> Exercise goal: Render the entries from the line containing "You are a computer-use agent. This" up to and including the line containing "Action: (979, 108)" as a Markdown table, skipping blank lines. Use two columns: Row, holding a running number, and Entry Line, holding the line itself.

━━━━━ Source material

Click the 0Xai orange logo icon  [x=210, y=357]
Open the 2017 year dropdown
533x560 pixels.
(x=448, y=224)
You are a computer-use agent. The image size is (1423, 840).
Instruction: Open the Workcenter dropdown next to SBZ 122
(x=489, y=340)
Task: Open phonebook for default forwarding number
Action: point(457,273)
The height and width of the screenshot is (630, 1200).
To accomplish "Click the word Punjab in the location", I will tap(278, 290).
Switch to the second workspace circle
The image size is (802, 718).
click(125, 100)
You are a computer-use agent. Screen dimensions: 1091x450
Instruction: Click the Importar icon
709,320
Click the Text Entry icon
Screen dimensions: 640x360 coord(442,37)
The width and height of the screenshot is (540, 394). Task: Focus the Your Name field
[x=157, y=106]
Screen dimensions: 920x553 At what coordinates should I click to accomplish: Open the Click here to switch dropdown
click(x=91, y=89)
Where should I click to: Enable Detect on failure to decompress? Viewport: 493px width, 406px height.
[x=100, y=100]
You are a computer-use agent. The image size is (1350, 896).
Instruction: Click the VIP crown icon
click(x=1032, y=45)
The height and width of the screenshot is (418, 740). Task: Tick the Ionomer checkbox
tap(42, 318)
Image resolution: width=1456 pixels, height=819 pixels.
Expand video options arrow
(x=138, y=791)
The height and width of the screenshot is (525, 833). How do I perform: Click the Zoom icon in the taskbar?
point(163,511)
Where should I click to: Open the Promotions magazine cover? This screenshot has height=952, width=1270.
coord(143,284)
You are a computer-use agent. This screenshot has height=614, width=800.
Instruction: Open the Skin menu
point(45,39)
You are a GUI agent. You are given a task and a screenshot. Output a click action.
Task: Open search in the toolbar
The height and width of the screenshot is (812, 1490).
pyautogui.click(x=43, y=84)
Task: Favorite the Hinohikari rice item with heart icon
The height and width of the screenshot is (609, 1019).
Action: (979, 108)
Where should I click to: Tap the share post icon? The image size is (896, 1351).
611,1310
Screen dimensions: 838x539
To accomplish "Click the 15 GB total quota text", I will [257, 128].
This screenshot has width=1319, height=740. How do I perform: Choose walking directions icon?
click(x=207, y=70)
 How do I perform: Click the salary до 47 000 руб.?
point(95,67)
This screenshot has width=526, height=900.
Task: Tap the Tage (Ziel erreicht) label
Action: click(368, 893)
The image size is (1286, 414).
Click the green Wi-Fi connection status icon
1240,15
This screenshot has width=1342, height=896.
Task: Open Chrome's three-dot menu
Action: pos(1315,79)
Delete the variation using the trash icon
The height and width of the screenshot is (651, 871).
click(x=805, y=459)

━━━━━━━━━━

> Output of the task:
| Row | Entry Line |
|---|---|
| 1 | You are a computer-use agent. This screenshot has height=614, width=800. |
| 2 | Instruction: Open the Skin menu |
| 3 | point(45,39) |
| 4 | You are a GUI agent. You are given a task and a screenshot. Output a click action. |
| 5 | Task: Open search in the toolbar |
| 6 | The height and width of the screenshot is (812, 1490). |
| 7 | pyautogui.click(x=43, y=84) |
| 8 | Task: Favorite the Hinohikari rice item with heart icon |
| 9 | The height and width of the screenshot is (609, 1019). |
| 10 | Action: (979, 108) |